Англичане быстро оправились и снова начали теснить врагов, окружили их со всех сторон и прижали к борту. На горизонте показалось огромное красное безлучное солнце. Оно как будто остановило бой. В действительности же это произошло оттого, что со стороны пиратов уже некому было сражаться. Жалкая кучка морских разбойников, обезоруженных, теперь толпилась у мачты, к которой был привязан их атаман. То был бородатый великан, почти старик, с налитыми кровью глазами, с широко раскрытым ртом, из которого ещё продолжали вырываться хриплые призывы к бою. Вся одежда его была в крови, вместо рукавов болтались окровавленные клочья.
Только теперь Головнин несколько пришёл в себя после боя, впервые заметив, что и его мундир во многих местах разорван и забрызган кровью, кивер[60] исчез, и левая рука мучительно ноет от плеча до кисти, быстро опухая.
– Всё кончено? – спросил он, подходя к Корбету, который в это время отдавал распоряжения караулу, приставленному к пленным.
– Кончено, – сказал Корбет. – Но посмотрите, что натворили эти черти! Я потерял четвёртую часть моих людей, да и сам не остался бы в живых, если бы не вы, мистер Головнин. Нет, чёрт меня возьми, русские – храбрые ребята. Честное слово, я хотел бы всегда видеть вас рядом с собою в бою.
Корбет крепко обнял Головнина и пожал ему руку.
В этот день капитан Маркер вызвал к себе Головнина и сказал ему:
– Считаю своим долгом донести командующему эскадрой сэру Нельсону, что вы вели себя в бою как лев. О вашей неустрашимости и вашем великодушном поведении мне многое рассказал мистер Корбет. Я буду просить адмирала довести до сведения вашего министра в Лондоне о проявленных вами качествах.

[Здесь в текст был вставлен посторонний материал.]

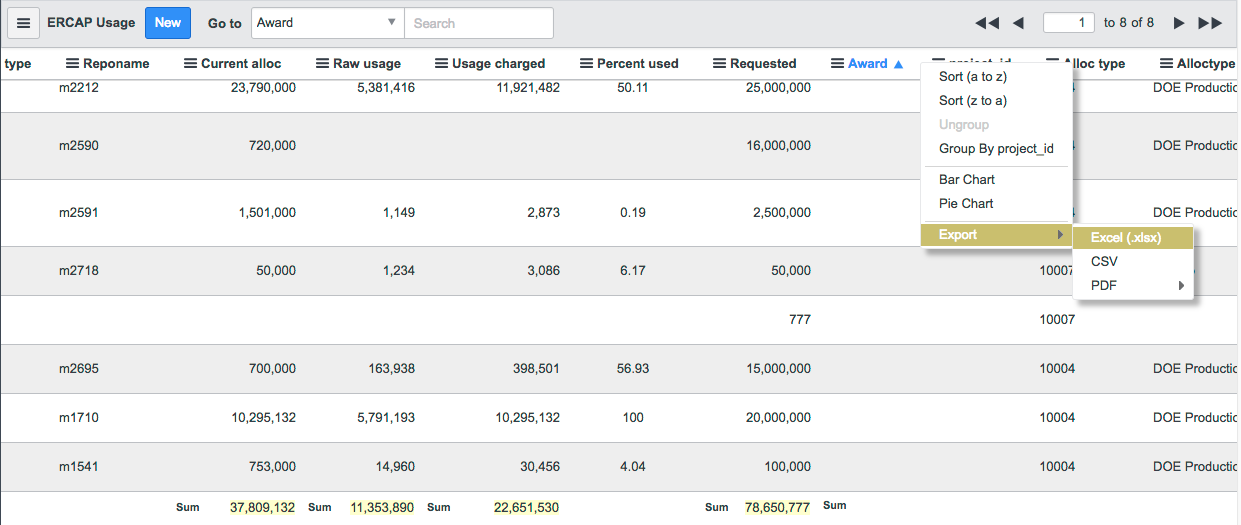Click the Search input field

– Сэр, – отвечал Головнин, – каждый российский моряк вёл бы себя на моём месте так же, как я. Он учтиво поклонился и вышел.
В эту минуту ему хотелось побыть одному, и он постарался найти на корабле такой уголок, где никого не было.

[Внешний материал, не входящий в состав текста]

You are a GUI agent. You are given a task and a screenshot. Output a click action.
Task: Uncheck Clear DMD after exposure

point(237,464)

Море окружало его со всех сторон. Корабль лежал в дрейфе, так как вдруг настал штиль, и паруса притихли в ожидании первого порыва ветра. Морская зыбь, обгоняя корабль, блестя и шурша, как шёлк, уходила вперёд далеко, до самой черты горизонта.
Во все стороны света во всей красе своей простирался перед ним океан. В это мгновенье океан показался ему особенно родным и близким. И чудилось, что не под чужими, а под своими российскими парусами пересекает он его извечную равнину.

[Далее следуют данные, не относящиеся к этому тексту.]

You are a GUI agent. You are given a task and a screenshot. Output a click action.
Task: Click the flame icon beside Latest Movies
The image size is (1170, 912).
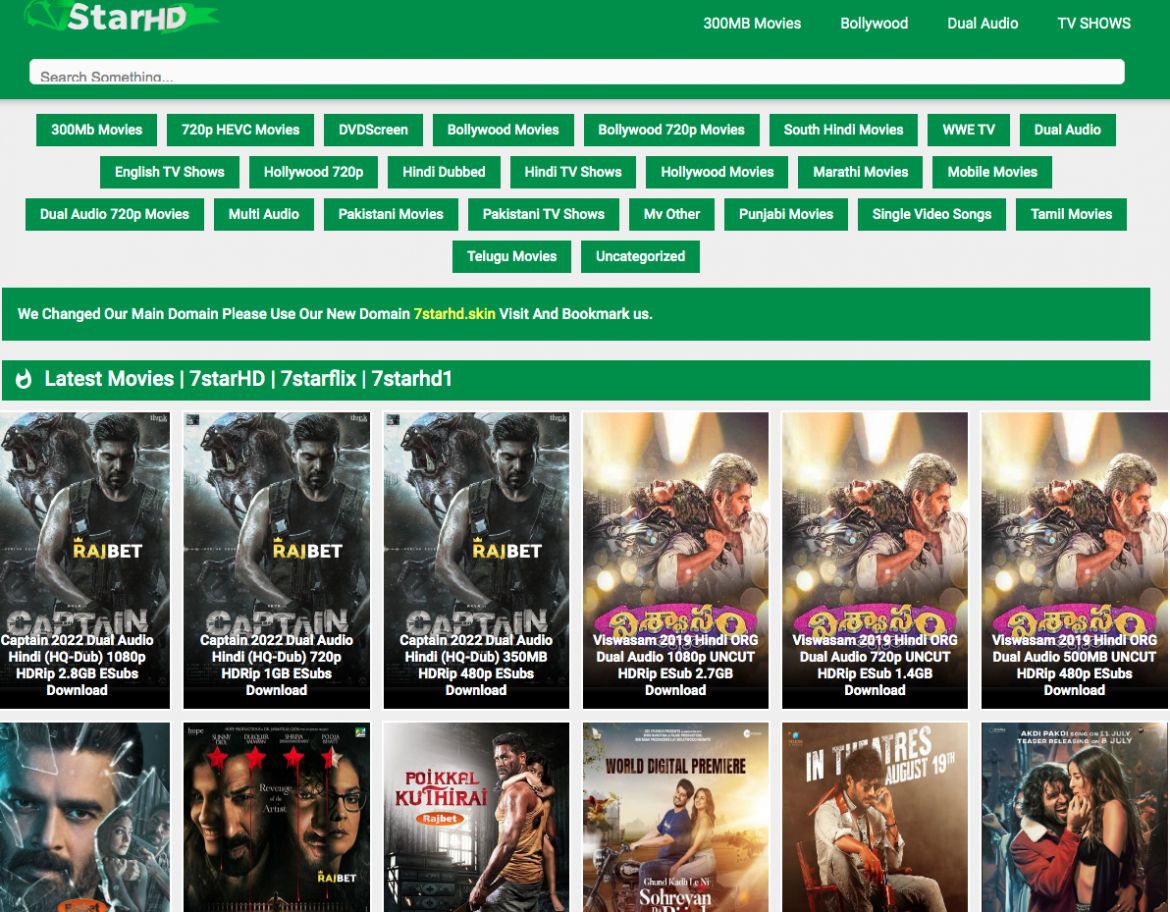click(x=24, y=380)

Однако не так скоро суждено было сбыться этой мечте. Ещё год прослужил он в английском флоте. Он плавал в Атлантике, посетил Вест-Индию, а когда вернулся в Россию, то узнал, что дядюшка Максим ещё жив, но уже начал жаловаться на здоровье, что Юлия давно уже вышла замуж.
И тогда он понял, что юность и первая молодость его прошли.
Но он не пожалел об этом. Они прошли среди морей – его любимой стихии.